# Always wear your breathing gear!



## erics37 (May 7, 2009)

My wife got me some Mucinex, too. That stuff is awesome :thumbup: It's disturbingly satisfying to hack up a big ol chunk of mucus, the stuff that's thick and gelatinous and actually makes an impact when it hits the back of your teeth. :blink:


----------



## stuiec (Sep 25, 2010)

1971 eh? Not built on an ancient indian burial ground is it?


----------



## erics37 (May 7, 2009)

stuiec said:


> 1971 eh? Not built on an ancient indian burial ground is it?


Could be :blink:


----------



## B4T (Feb 10, 2009)

Your boss pays you too much money to crawl through attics.. he should get you a helper for those kind of jobs and save money.. :thumbsup:


----------



## erics37 (May 7, 2009)

B4T said:


> Your boss pays you too much money to crawl through attics.. he should get you a helper for those kind of jobs and save money.. :thumbsup:


You're absolutely ****ing right for once :thumbup:

Anyway if he wanted to save money he wouldn't be squandering resources on residential remodel jobs.


----------



## stuiec (Sep 25, 2010)

Thanks to your inconsiderate lack of pictorial illustration, I am forced to imagine that you crawl the attics thusly attired.

View attachment 17568


----------



## chewy (May 9, 2010)

I can fit a condom on my head then blow it up with my nose and wear a dustvmask over my mouth.


----------



## electrictim510 (Sep 9, 2008)

I like how you put that, stuiec. "thusly attired" :thumbsup:


----------



## greenman (Apr 20, 2012)

this is my ppe


----------



## etb (Sep 8, 2010)

chewy said:


> I can fit a condom on my head then blow it up with my nose and wear a dustvmask over my mouth.


The first video I saw of this was perhaps 4-6 years ago. It was a chap from the UK who blew it up on his head while sitting on a couch, and put a top had on and when walking down the block. I thought it was funny at the time, but in the few minutes I just spent, couldn't find it on the web.


----------



## chewy (May 9, 2010)

etb said:


> The first video I saw of this was perhaps 4-6 years ago.

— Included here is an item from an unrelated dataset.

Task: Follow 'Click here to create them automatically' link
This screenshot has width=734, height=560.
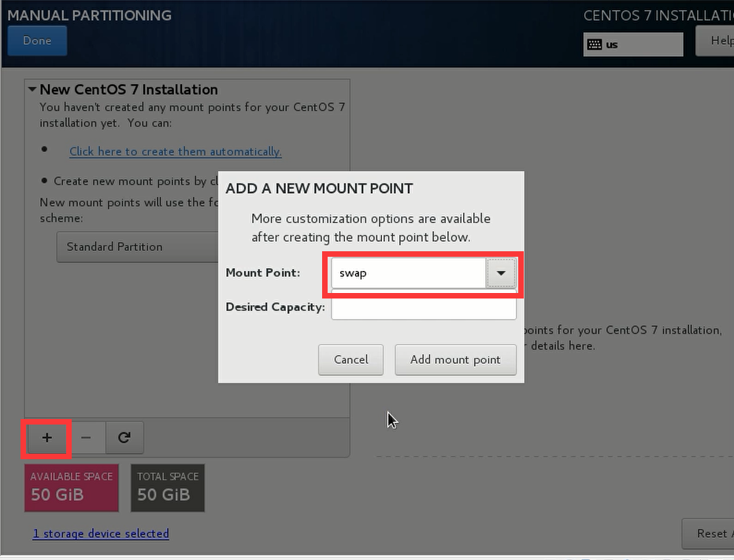Action: click(175, 151)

It was a chap from the UK who blew it up on his head while sitting on a couch, and put a top had on and when walking down the block. I thought it was funny at the time, but in the few minutes I just spent, couldn't find it on the web.


Ive been doing it since I was 12, if girls mention that a guy thought a johnny was too tight I stick on on my head, its just a reaction.


----------



## BBQ (Nov 16, 2010)

erics37 said:


> As a guy with a lifetime of chronic allergy issues, it's a no-brainer for me to wear proper PPE when dealing with dust or other other airborne nasties. I have a respirator with a couple different types of filter cartridges, hanging on a hook right inside my van door. Literally the easiest thing in my van to grab.
> 
> Well I'm in the midst of a hellish residential remodel (actually it's not too bad, I just loathe residential work). House built in 1971. A lot of my stuff involves crawling through the nasty, dusty attic. My "crawling suit" is an old pair of coveralls, a sh*tty old hat, gloves, goggles, and of course my respirator. It's uncomfortable and hot but it beats the alternative.
> 
> ...


What a frigging wuss :laughing:


----------



## Fredman (Dec 2, 2008)

BBQ said:


> What a frigging wuss :laughing:



Because he is allergic???  

You are a truly a moron plain and simple.


----------



## chewy (May 9, 2010)

Fredman said:


> Because he is allergic???
> 
> You are a truly a moron plain and simple.


Why so serious Sancho?


----------



## BBQ (Nov 16, 2010)

Fredman said:


> Because he is allergic???
> 
> You are a truly a moron plain and simple.


You have Chris Farley as an avatar yet have no concept of a joke. 

Makes sense. :laughing:


----------



## Fredman (Dec 2, 2008)

OK - Lets all joke about something at your expense that you have no control over and test your sense of humor. 

Ahhh Never mind. It's obvious that happens to you all the time hence your typical aggressive, tacky responses. :thumbsup:


----------



## chewy (May 9, 2010)

Fredman said:


> OK - Lets all joke about something at your expense that you have no control over and test your sense of humor.
> 
> Ahhh Never mind. It's obvious that happens to you all the time hence your typical aggressive, tacky responses. :thumbsup:


Im sure Erics37 is in tears over that comment, just relax man it was a joke.


----------



## erics37 (May 7, 2009)

BBQ said:


> What a frigging wuss :laughing:


You're fat!

You should see the weird **** that I've been regurgitating after taking some Mucinex


----------



## BBQ (Nov 16, 2010)

erics37 said:


> You're fat!


Because I am lightness challenged???

You are a truly a moron plain and simple. 















:laughing:


----------



## BBQ (Nov 16, 2010)

Fredman said:


> OK - Lets all joke about something at your expense that you have no control over and test your sense of humor.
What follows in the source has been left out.